Elemental diffusion chronostratigraphy: time-integrated insights into the dynamics of plumbing systems

Time-related information of pre-eruptive magmatic processes is locked in the chemical profile of compositionally zoned minerals and can be retrieved by means of elemental diffusion chronometry. However, only the timescale of the outermost rim is commonly resolved, limiting our knowledge of timescales to those directly preceding the eruption. A major obstacle is the need to accurately constrain the temperatures at which diffusion occurred. Elemental diffusion chronostratigraphy can be fully resolved for crystals that have spent their lifetime in hot storage. Under this condition, crystals will be kept at the temperature of the eruptible magma(s), and diffusion timescales approximate the storage of the crystal in question in different melt environments.
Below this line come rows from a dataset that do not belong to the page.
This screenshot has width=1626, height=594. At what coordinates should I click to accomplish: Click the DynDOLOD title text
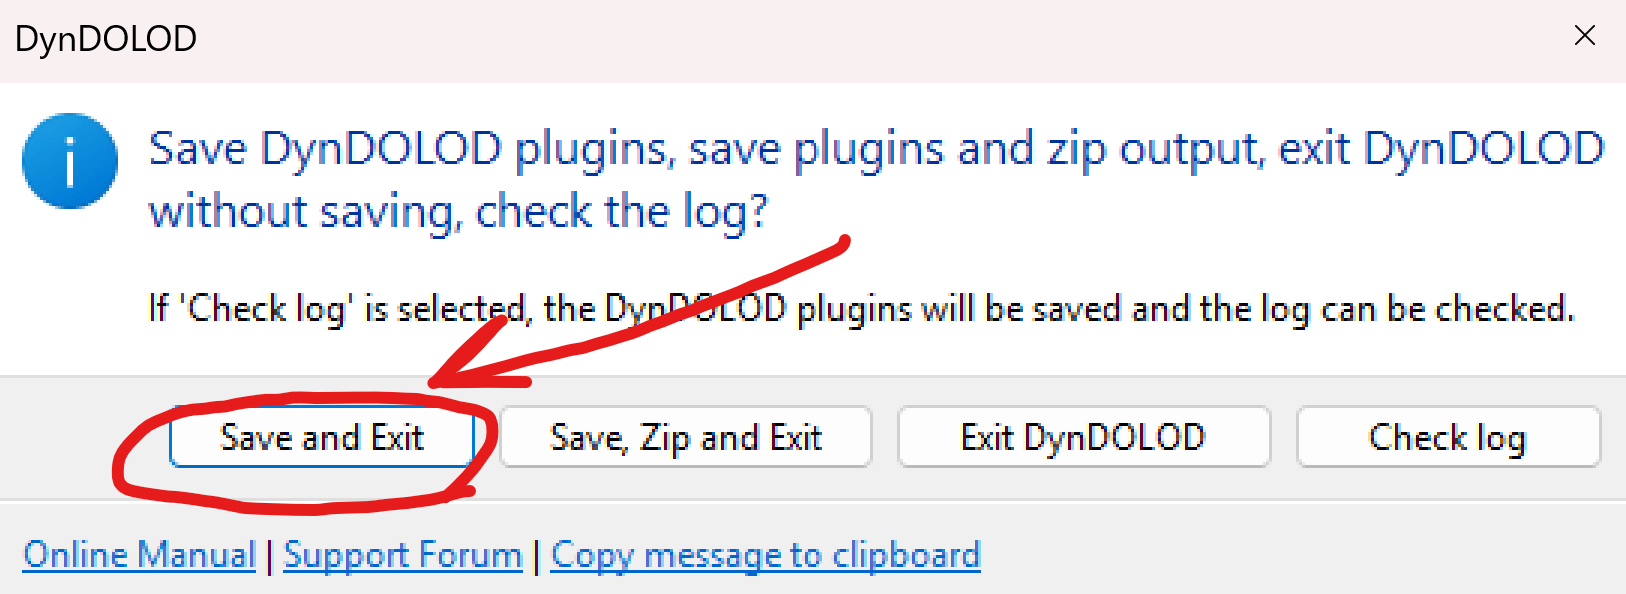106,39
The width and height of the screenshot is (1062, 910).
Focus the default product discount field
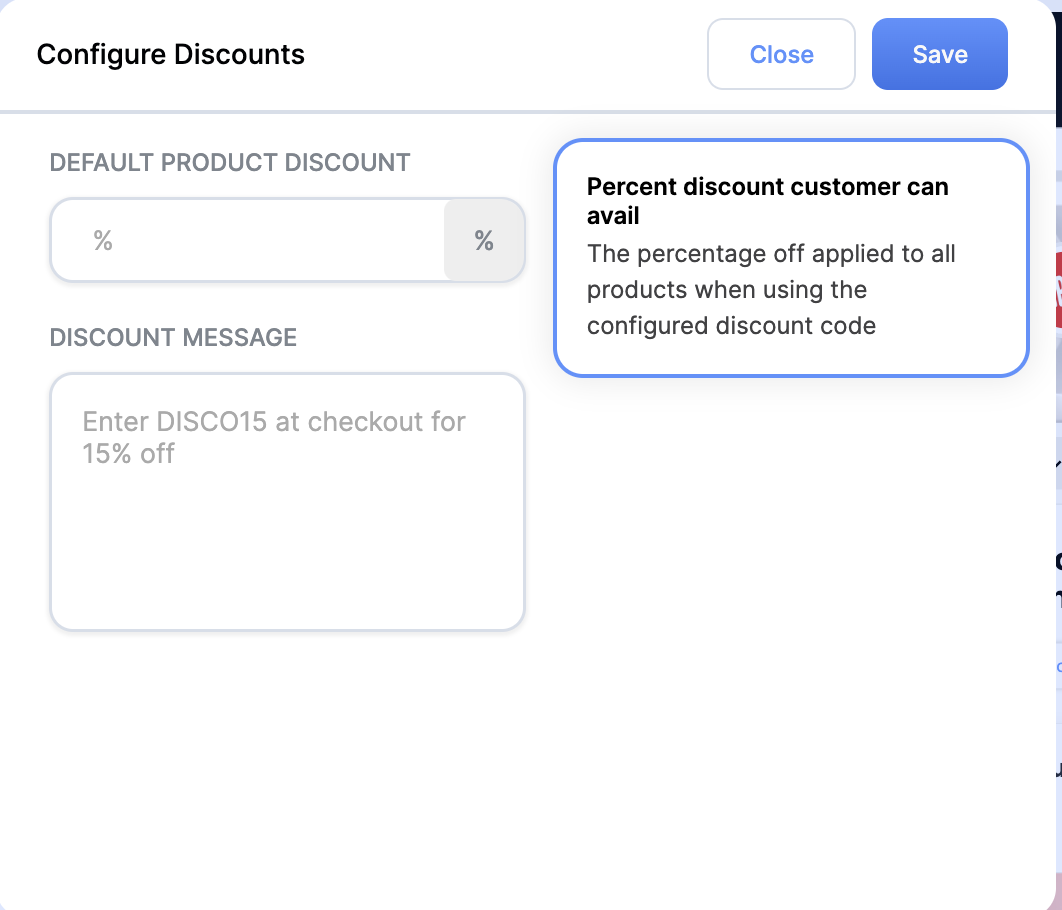coord(248,240)
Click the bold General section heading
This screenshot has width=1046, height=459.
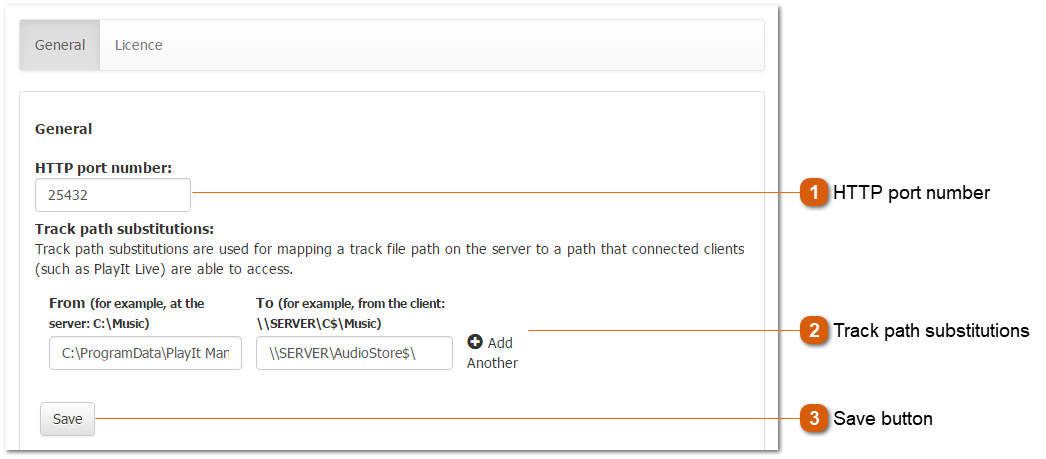point(63,129)
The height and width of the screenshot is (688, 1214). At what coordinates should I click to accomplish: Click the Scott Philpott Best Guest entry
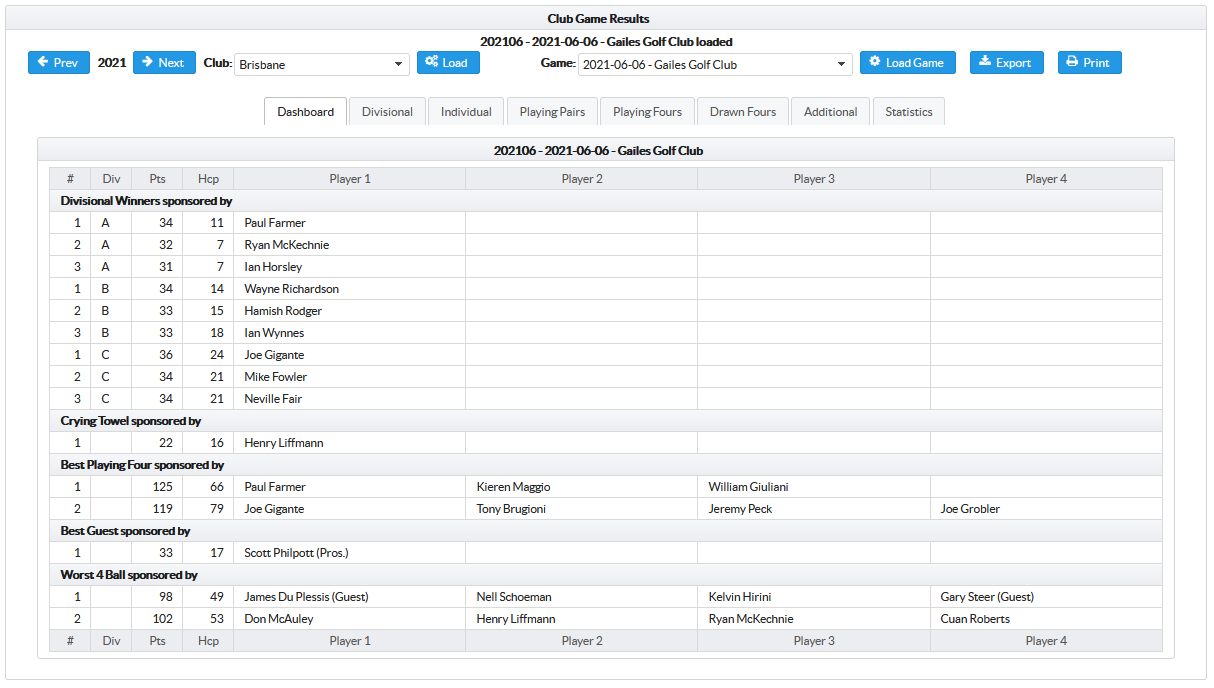click(x=296, y=553)
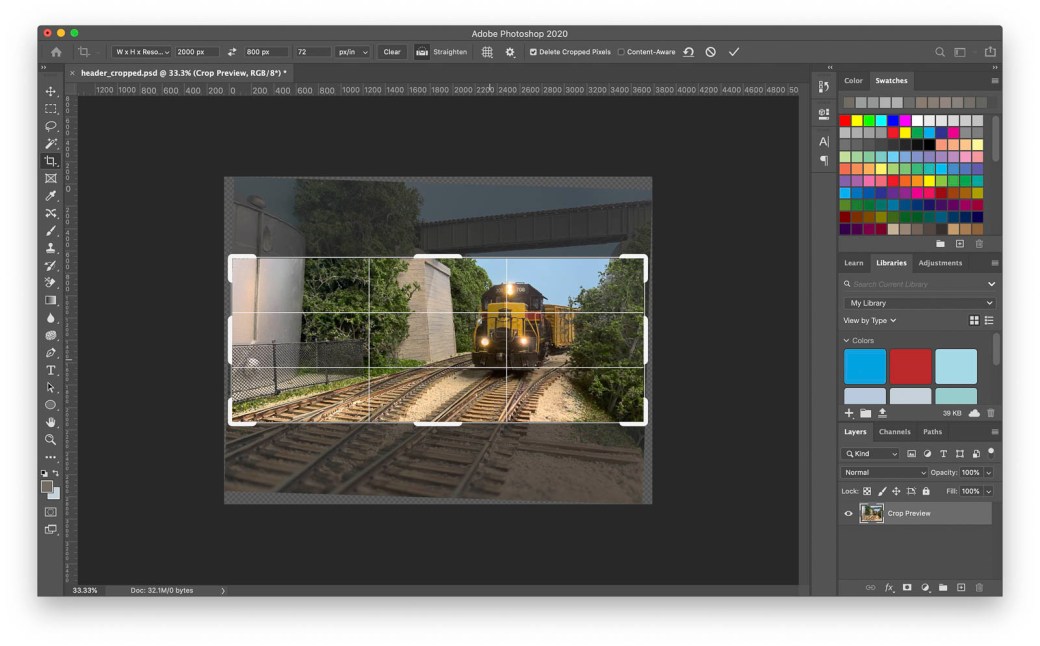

Hot storage conditions are typical of open-conduit systems in steady state and are driven by the regular supply of fresh hot magmas determining the constant presence of eruptible magma. Fe-Mg interdiffusion in pyroxene crystals from Stromboli and Popocatépetl are used to reconstruct elemental diffusion chronostratigraphies of single crystals and to discuss their implications for magma dynamics. Uncertainties introduced by temperature estimates and other input data, including experimentally derived values for the activation energy E and the pre-exponential factor D₀, have large effects on the accuracy of modeled timescales, which need to be evaluated and mitigated. Elemental diffusion chronostratigraphy is an extremely powerful tool for obtaining time-related temporal information on the dynamics and histories of volcanic plumbing systems, providing in-depth knowledge of the magmatic system far beyond late-stage pre-eruptive processes.